**To do**.
Below are some entries; set them all down exactly.

[Opening Data for processing section]

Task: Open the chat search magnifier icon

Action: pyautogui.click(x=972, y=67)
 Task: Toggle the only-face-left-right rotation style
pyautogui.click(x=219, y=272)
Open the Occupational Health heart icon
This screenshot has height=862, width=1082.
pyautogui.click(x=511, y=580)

[Closing Data for processing section]

**Answer for this exercise**.
Task: Open the chat search magnifier icon

Action: pyautogui.click(x=972, y=67)
 Task: Toggle the only-face-left-right rotation style
pyautogui.click(x=219, y=272)
Open the Occupational Health heart icon
This screenshot has height=862, width=1082.
pyautogui.click(x=511, y=580)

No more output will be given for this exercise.